What is being asked: Can you repeat word for word the part of the article on the Bolsonaristas' attempted coup that runs from "Many supporters and" to "to that idea."?

World

The only loser of the Bolsonaristas’ attempted coup is Bolsonaro himself

Amid great uncertainty about Lula’s ability to govern, the recent chaos in Brazil’s capital could see supporters of democracy rally to the president

January 10, 2023
Not as planned: Bolsonaristas storming government buildings in Brasília on 8th January. Image: Sipa US / Alamy Stock Photo
Not as planned: Bolsonaristas storming government buildings in Brasília on 8th January. Image: Sipa US / Alamy Stock Photo

Many supporters and allies of Brazil’s incumbent president Luiz Inácio Lula da Silva, or Lula as he is commonly known, were anxious even before the third inauguration of his long political career on 1st January. Already, thousands of supporters of Jair Bolsonaro—the former president who Lula defeated in a tense second-round vote last October—had been seen standing outside military barracks across the country, pleading for a coup to reinstate the far-right leader. There has been growing concern that some in Brazil’s military police—who are considered to be broadly sympathetic to Bolsonaro and his politics—might be open to that idea.

(Items stored from a collection)

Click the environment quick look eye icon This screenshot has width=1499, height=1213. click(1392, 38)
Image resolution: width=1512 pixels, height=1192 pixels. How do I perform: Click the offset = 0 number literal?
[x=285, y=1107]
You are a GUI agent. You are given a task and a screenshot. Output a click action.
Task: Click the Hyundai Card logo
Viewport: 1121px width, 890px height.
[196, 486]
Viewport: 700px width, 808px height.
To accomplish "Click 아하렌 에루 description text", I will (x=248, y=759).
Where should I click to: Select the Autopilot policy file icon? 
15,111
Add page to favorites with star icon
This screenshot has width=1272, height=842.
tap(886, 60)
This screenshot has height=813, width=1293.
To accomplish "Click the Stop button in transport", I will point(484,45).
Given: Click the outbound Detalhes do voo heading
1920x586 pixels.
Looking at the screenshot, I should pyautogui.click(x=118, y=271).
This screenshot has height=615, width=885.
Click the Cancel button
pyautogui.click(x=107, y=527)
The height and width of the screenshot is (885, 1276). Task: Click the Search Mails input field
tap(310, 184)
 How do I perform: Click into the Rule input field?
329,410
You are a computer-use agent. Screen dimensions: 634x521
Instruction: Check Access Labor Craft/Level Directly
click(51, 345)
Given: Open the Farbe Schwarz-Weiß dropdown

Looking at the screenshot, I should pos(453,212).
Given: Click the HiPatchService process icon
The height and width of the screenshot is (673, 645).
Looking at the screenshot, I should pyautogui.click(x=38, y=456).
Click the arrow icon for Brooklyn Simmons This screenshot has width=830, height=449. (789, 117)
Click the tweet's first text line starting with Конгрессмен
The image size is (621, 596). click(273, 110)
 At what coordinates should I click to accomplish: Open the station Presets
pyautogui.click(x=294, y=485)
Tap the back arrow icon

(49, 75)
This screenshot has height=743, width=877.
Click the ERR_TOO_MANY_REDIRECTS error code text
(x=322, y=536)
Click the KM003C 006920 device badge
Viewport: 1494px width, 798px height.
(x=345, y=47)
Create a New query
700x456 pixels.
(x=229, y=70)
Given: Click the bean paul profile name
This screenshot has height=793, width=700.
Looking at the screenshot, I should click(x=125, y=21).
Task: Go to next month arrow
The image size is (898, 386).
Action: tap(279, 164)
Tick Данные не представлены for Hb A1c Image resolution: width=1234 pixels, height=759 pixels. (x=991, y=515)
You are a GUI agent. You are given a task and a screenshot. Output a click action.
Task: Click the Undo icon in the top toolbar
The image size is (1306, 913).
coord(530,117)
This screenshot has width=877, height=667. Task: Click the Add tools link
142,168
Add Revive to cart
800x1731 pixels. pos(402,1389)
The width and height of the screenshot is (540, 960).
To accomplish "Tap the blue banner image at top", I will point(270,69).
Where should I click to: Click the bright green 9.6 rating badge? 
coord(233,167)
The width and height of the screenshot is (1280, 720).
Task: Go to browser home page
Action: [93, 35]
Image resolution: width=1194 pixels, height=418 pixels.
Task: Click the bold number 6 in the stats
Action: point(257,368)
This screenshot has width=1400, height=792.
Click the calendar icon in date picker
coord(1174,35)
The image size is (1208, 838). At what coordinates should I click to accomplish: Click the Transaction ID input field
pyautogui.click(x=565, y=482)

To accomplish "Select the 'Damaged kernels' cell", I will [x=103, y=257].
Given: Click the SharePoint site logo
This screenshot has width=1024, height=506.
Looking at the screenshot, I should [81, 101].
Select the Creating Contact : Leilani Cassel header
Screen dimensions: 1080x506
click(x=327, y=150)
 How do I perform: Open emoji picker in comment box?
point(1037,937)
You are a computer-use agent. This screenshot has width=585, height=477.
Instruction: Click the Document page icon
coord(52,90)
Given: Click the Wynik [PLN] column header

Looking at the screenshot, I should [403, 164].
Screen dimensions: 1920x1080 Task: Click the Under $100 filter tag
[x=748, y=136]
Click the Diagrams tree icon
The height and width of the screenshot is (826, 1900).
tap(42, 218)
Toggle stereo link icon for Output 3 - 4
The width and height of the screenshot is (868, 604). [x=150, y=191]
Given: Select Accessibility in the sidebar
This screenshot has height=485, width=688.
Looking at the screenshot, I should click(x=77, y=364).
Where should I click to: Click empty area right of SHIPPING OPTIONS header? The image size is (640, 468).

Result:
Many supporters and allies of Brazil’s incumbent president Luiz Inácio Lula da Silva, or Lula as he is commonly known, were anxious even before the third inauguration of his long political career on 1st January. Already, thousands of supporters of Jair Bolsonaro—the former president who Lula defeated in a tense second-round vote last October—had been seen standing outside military barracks across the country, pleading for a coup to reinstate the far-right leader. There has been growing concern that some in Brazil’s military police—who are considered to be broadly sympathetic to Bolsonaro and his politics—might be open to that idea.